Artificial intelligence: Should we feel fear or hope?
By Nicolas Deskos | 29 May 2017
“It’s the tiny things that make them seem real, that make the guests fall in love with them.”—- Bernard Lowe, Westworld
If, like me, you’ve been hooked on Westworld, then you’ve probably been thinking a lot lately about robots and the future of artificial intelligence. HBO’s new series, which debuted last month, raises uncomfortable questions about AI and explores the ethical consequences of creating human-like artificial intelligent beings.
While Westworld is science fiction, and should be treated as such, it certainly holds a mirror up to today’s technology landscape. As machines become more intelligent, and in some cases, more human, what does this mean for the future of work and the future of society?

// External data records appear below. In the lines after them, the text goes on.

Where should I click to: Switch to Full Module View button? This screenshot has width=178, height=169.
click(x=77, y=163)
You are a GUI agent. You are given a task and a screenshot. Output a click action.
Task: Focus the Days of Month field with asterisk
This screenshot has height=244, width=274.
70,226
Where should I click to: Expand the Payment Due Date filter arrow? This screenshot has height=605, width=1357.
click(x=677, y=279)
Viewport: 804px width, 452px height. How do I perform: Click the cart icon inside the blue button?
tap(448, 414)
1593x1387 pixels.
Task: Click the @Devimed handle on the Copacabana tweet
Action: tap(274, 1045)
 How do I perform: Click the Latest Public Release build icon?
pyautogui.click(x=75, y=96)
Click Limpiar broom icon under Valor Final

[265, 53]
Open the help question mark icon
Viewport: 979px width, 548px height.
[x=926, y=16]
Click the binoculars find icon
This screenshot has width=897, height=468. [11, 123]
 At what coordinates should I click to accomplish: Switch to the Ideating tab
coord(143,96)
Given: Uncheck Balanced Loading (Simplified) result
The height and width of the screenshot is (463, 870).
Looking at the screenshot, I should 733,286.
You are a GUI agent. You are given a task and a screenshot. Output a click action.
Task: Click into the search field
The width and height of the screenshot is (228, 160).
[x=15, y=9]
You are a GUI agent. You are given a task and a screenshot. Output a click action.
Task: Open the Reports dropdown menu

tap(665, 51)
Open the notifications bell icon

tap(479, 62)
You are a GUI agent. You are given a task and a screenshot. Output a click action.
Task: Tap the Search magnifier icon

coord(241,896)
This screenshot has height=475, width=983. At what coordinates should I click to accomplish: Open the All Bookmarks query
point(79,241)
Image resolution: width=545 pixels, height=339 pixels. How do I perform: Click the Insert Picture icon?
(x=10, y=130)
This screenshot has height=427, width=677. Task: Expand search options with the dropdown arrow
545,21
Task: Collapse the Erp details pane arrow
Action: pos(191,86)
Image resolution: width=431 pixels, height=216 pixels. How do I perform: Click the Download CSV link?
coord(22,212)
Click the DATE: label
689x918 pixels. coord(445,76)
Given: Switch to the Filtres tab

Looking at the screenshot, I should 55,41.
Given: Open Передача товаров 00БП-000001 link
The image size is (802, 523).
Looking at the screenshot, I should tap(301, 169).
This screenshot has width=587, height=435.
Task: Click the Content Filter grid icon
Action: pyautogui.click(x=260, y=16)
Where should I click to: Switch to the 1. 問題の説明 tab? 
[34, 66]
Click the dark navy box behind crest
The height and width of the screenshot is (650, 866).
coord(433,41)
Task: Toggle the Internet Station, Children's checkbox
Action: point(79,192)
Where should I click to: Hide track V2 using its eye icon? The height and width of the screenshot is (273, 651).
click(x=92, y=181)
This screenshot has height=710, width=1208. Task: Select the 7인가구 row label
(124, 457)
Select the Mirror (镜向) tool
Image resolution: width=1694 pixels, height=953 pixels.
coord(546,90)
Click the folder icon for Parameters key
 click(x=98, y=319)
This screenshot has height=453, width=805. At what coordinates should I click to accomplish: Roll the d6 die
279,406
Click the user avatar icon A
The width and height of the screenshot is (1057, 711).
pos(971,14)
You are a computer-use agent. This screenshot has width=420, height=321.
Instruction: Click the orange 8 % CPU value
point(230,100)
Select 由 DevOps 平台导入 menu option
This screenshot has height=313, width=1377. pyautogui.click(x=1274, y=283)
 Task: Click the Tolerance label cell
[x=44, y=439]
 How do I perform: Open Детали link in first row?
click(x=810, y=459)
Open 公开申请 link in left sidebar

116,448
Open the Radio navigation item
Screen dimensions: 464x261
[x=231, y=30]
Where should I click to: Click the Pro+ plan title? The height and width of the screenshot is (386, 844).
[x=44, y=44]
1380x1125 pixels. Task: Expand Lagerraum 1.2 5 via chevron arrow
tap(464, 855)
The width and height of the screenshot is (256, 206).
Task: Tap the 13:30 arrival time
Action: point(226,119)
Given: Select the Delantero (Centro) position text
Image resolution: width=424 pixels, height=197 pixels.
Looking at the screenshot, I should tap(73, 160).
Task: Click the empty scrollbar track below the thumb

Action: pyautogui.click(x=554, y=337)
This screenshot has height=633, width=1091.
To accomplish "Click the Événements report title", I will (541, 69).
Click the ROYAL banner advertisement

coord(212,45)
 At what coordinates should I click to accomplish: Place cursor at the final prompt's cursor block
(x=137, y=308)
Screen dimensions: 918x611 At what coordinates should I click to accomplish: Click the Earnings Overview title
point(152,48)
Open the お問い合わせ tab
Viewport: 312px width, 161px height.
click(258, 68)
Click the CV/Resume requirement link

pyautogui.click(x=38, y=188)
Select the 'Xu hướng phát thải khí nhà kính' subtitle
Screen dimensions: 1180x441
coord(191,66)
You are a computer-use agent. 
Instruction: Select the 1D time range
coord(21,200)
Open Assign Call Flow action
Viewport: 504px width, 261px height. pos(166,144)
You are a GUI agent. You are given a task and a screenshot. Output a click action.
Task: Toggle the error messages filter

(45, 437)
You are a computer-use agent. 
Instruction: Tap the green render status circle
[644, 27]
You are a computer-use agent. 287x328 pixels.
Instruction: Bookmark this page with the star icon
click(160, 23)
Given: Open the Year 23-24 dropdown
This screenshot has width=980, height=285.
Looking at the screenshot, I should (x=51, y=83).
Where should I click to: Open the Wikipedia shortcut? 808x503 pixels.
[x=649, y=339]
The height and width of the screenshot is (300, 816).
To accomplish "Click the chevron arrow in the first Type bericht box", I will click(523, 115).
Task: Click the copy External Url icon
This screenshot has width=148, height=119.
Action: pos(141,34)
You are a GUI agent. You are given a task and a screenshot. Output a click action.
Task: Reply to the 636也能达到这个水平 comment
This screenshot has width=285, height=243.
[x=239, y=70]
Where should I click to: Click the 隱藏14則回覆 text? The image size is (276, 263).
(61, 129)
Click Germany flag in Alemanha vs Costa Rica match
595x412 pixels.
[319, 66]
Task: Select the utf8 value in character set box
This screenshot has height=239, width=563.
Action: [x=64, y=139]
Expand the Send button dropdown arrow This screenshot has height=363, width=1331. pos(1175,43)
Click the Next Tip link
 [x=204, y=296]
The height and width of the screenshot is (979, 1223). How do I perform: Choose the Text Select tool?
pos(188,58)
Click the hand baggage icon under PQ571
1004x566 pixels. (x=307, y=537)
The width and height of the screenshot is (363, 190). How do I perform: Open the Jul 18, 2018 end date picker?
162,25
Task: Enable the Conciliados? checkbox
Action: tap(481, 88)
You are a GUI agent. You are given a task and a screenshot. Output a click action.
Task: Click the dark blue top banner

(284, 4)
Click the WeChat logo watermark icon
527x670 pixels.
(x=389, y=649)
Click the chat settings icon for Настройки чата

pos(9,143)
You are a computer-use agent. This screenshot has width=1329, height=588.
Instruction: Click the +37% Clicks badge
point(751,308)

Artificial intelligence dominated the discussion at last year’s Web Summit, Europe’s largest gathering of 53,000 tech professionals. According to a poll of the world’s top technology investors attending the event, 53%, said that it is “inevitable that artificial intelligence will destroy millions of jobs,” while 93% said governments were not prepared for the impact of AI on jobs.
At the same time, technology experts are arguing that distributed AI at scale will change the world for the better. Artificial intelligence robotics in agriculture promises to provide a solution to rising food demands, while AI-powered supercomputers might be able to diagnose life-threatening diseases in seconds.
The general attitude towards AI during Web Summit was one of positivity and optimism, not surprising for a tech conference, but some speakers did warn of its consequences.
Opening the AutoTech stage on day one, Mark Curtis, Chief Client Officer at Fjord, rightly pointed out, “For every step forward in technology, we gain lots but we lose things as well. As we step forward we need to think about the prices we may have to pay as a society and what we can do to ameliorate the consequences.”
Will AI fuel the next industrial revolution?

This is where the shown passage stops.